The crying went on. She paced the room. Looking at bookshelves. Reading titles of DVDs. Noticing the lack of any family photos. Or personal mementoes.
Diamond Rose finally stopped crying and Tamara’s entire torso seemed to settle. Until then she hadn’t realized that her breathing was becoming shallow, the way it did at the onset of a panic attack. Hadn’t felt herself tense.
And almost immediately the crying started again. She grabbed her purse. Had her keys and was at the door before she remembered she had to tell Flint she’d take a rain check on the movie. She couldn’t just him let come out and find her gone.
Following the sounds of the baby in distress, she traveled a hallway he hadn’t showed her yet, passing two rooms—a bathroom, the master suite—and eventually found him in a small back bedroom with a Jack and Jill bathroom leading into one of the rooms she’d passed.
Opening her mouth to tell him she was leaving, she caught sight of his face. He looked scared. Honest-to-goodness scared.
“I’m sorry,” he told her. “Nothing’s working. She doesn’t feel feverish, but maybe I should take her in.”
His gaze moving from the purse on her shoulder to the keys in her hand, he nodded. “I’m sorry,” he said, giving her a smile that seemed all for her, in spite of his crying infant, and went back to trying to comfort the child in his arms.
“Put her up on your shoulder,” she said. “Pat her back. She might have gas.”
He tried. It didn’t work.
Tamara felt like crying herself. “Try rubbing her back.”
That didn’t work, either. Tamara had to get out of there. But she couldn’t just leave him. His problems weren’t hers, but he was trying so hard and she couldn’t simply walk out.

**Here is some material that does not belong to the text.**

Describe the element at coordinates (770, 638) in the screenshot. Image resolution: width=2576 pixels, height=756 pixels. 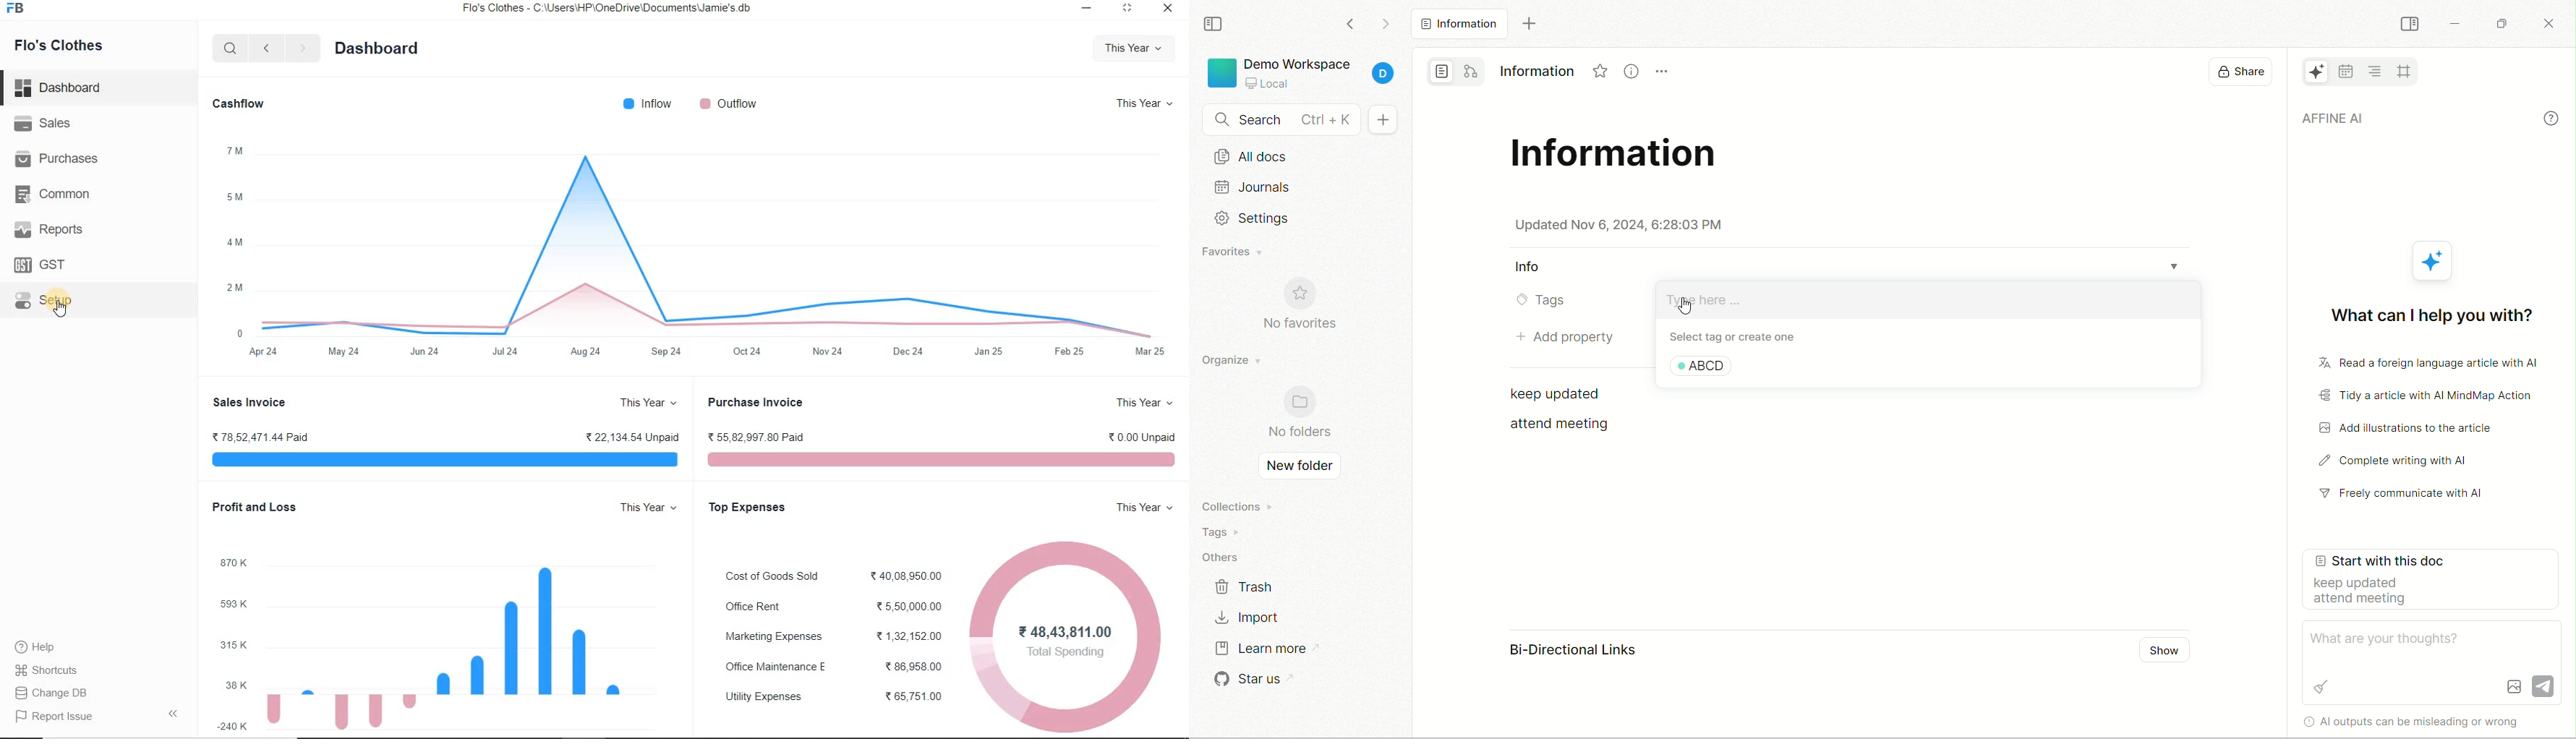
I see `marketing expenses` at that location.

“Do you have a rocking chair?”
He nodded, left the room, and she followed him. Into another room filled with baby furniture and paraphernalia. There was a mobile over the crib, but nothing on the walls. No color. No stimulation. Just...stuff.

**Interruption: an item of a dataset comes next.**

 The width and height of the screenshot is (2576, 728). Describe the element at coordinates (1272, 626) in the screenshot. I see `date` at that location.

A massive amount of stuff to have collected in less than a week.
Sitting in the rocker, he held the baby to his chest and rocked. Cradled her in his arms and rocked. She’d settle for a second or two and then start right back up again.
“Lay her on your lap,” Tamara said. “On her stomach.” Her purse was still on her shoulder. Her hand hurt, and looking down, she saw imprints of her keys in the flesh of her palm.

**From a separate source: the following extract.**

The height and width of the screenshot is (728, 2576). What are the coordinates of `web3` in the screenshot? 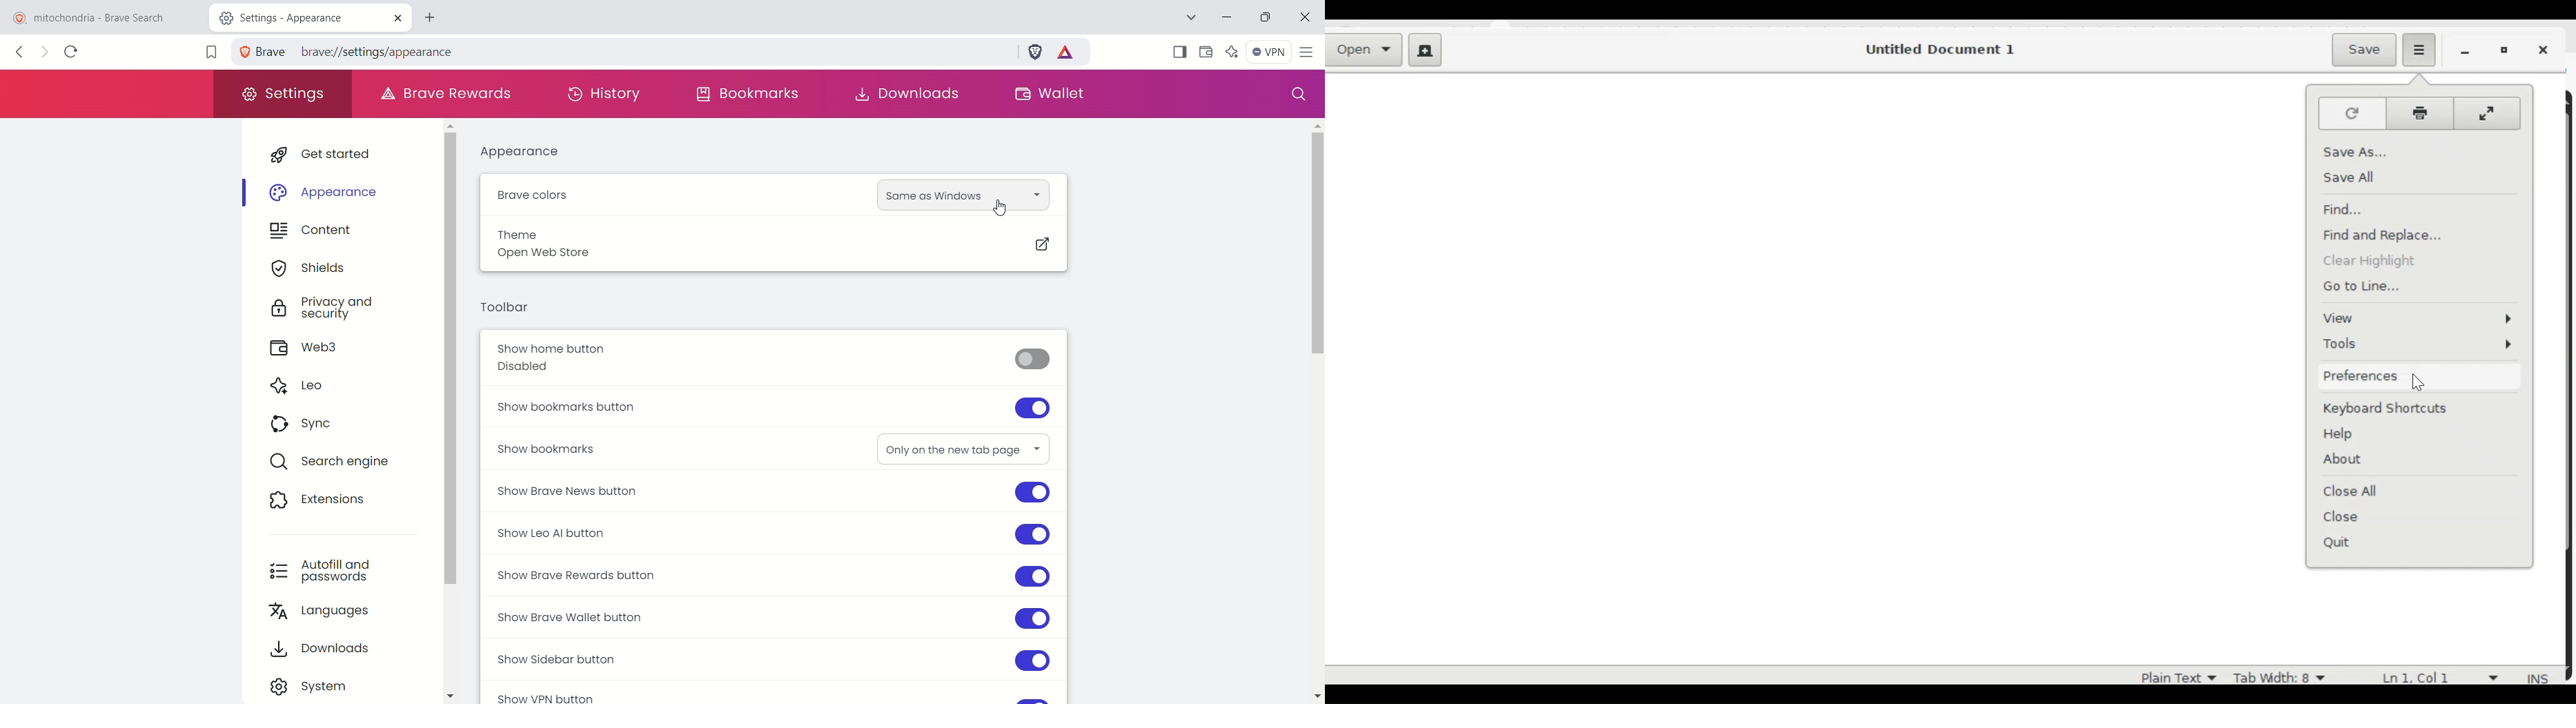 It's located at (318, 349).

Flint pulled a blanket off the arm of the chair and did as Tamara said, settling Diamond Rose across his lap, continuing to rock gently.
“Rub her back,” she suggested again.
The crying calmed for a second. Then another second. The baby burped, formula pooled on the blanket, and all was quiet.
Shaking, Tamara started to cry.
She had to get out of there.
* * *
In spite of the warmth seeping through the right leg of his jeans, Flint rocked gently, rubbing Diamond’s back, while he wiped her mouth and pulled the soiled part of the blanket away from her. Her eyes closed, she sighed deeply and his entire being changed.
Irrevocably.
Almost weak with the infusion of love that swamped him, he knew he was never going to be the same. She was his.
He was hers.
Watching her breathe, he loved her more fiercely than he’d known it was possible to love.